Moving forward: Virginia’s dress shop gets new Kannapolis location on South Main Street
By Susan Shinn Turner
For the Salisbury Post
KANNAPOLIS — After 75 years in business in downtown Kannapolis — 33 of those years on West A Street — Virginia’s Dress Shop is moving.
“We will celebrate our 75th anniversary when we move into our new building,” says Melanie Davis Keziah, the shop’s owner.
The dress shop moved for the first time in 1985 to make way for Cannon Village, owned by California businessman David Murdoch, who later created the N.C. Research Campus.

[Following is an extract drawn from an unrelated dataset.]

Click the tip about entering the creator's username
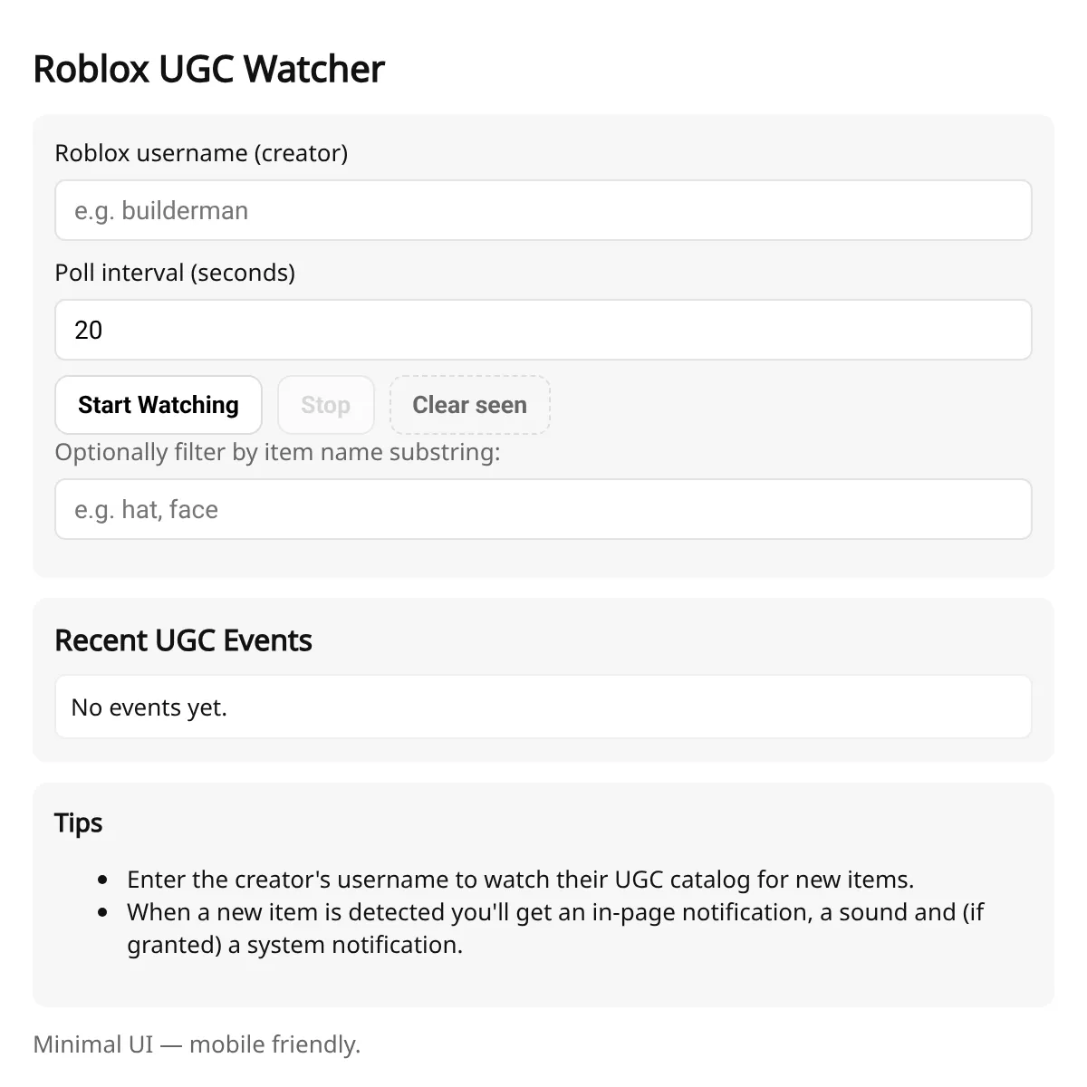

“We did well because we weren’t an outlet store,” Keziah notes. “We had first-quality clothing. We purchased everything in Atlanta and New York. We didn’t have but two or three of an item. There are many facets to being a good buyer. You do not buy for yourself, but what certain customers would like.”
The ever-stylish Keziah learned the art of buying from her grandmother, the late Bea Davis, who opened the store in November 1942 with Lucy Dease, her silent partner. Dease and her sister also owned Epearle’s, another well-known dress shop of the era.

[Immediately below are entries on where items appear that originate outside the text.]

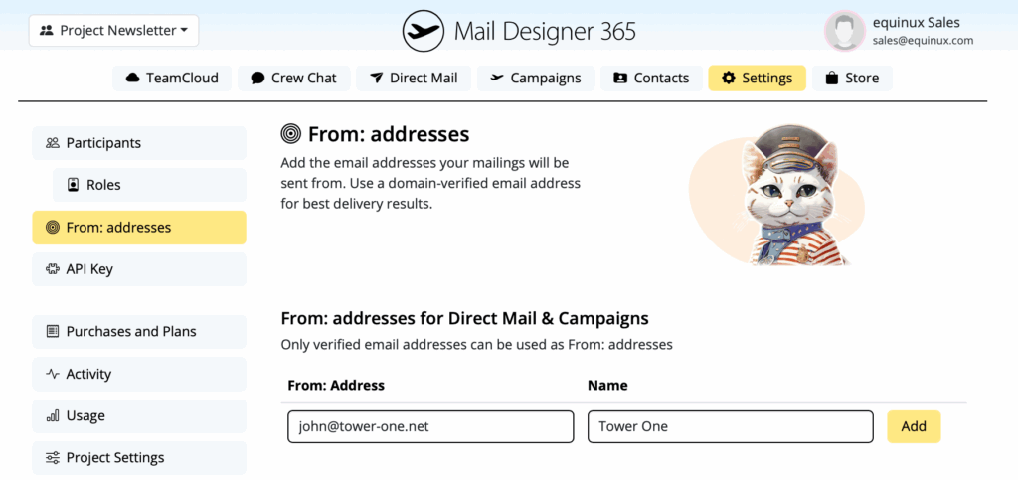Go to Purchases and Plans section
The image size is (1018, 480).
click(x=138, y=332)
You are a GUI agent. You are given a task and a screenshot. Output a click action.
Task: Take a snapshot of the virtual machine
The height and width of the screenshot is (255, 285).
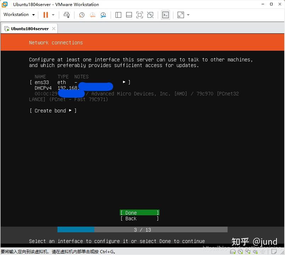(x=82, y=15)
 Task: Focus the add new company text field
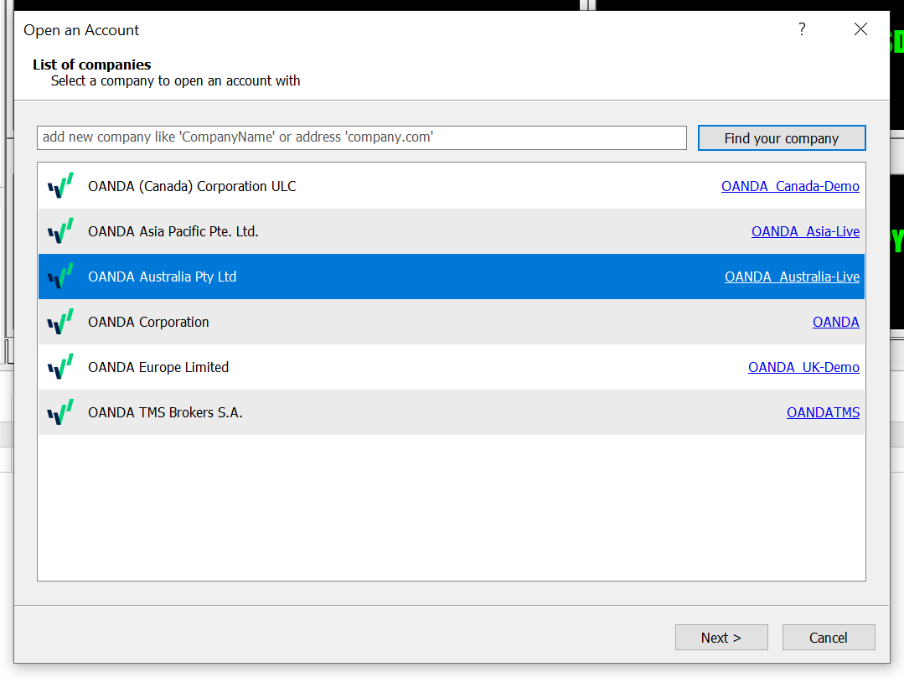361,137
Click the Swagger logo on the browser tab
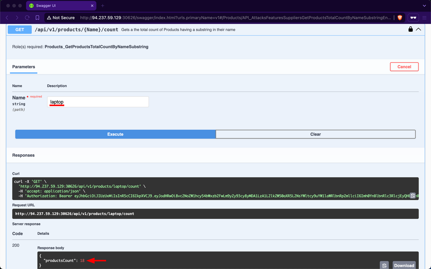This screenshot has height=269, width=431. click(31, 6)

Davis’ husband, Edgar, built many of the furnishings and millwork that remain to this day — and that will move to the new location.
The most recent move has been necessitated by the redevelopment of downtown Kannapolis. The street on which Virginia’s is now situated will be the entrance to the new baseball stadium. Keziah was told in December 2016 about the move. Keziah learned she’d need to change locations by October 2017, a date which was later extended. There was one problem, however. She did not care for the building the city offered to her. Driving through town, she wished that someone would tear down the empty yellow house beside Morton Dentistry on South Main Street and build something there.
Time passed, and she went to the Village Grill last March to pick up an egg salad sandwich for her grandson, Davis Petty. She mentioned to one of her customers about her predicament.
Sitting nearby was Rick Flowe, a city planner and owner of N-Focus on South Main Street. Flowe provides planning and other services to small towns across North Carolina.
“I had just finished with the architect on a design for a mixed-use building to house my office on the ground floor with apartments upstairs,” Flowe says. “I was having lunch at Village Grill, and I could hear Melanie and another lady talking about what was ahead. Melanie said, ‘I just don’t know what to do.’”
“Hey, Melanie,” Flowe says, because everybody in Kannapolis knows everybody else. “I might be able to help you with that — but we’ve got to do it right now.”
The two met the next day, and agreed to work together. Flowe changed the design of the building to accommodate retail space downstairs and moved his offices upstairs.
“I’m tickled to death to have such a fine establishment in our building,” he says. “I hope they’ll be there another 75 years.”
Virginia’s will still have its signature awning — a new one — for that upscale, “Fifth Avenue entryway” that everyone loves.
The lease with Virginia’s will recoup lost apartment rentals, Flowe notes. “I feel like I’ll have lower turnover in the retail space. I really didn’t want to put apartments upstairs, but I didn’t want to build a one-story building, either. I think it’s a win-win.”
Virginia’s will only be closed for a short period of time to accommodate the move to 315 S. Main St., Suite 100. Keziah and longtime employee Rebecca Measmer will work hard in the interim. The new shop will have four nice, roomy dressing rooms, and a more defined formal wear section. It will have a sitting area, and a sportswear section. Keziah has designed the shop in Country French decor featuring grays and soft winter colors.
She has no interest in chrome and hardwood, she says. “I want it to be our sophisticated look. I’m not throwing out what our tried-and-true customer expects from Virginia’s. I do need to cultivate new customers, but we want our customers that we know and love to be a part of Virginia’s forward move.”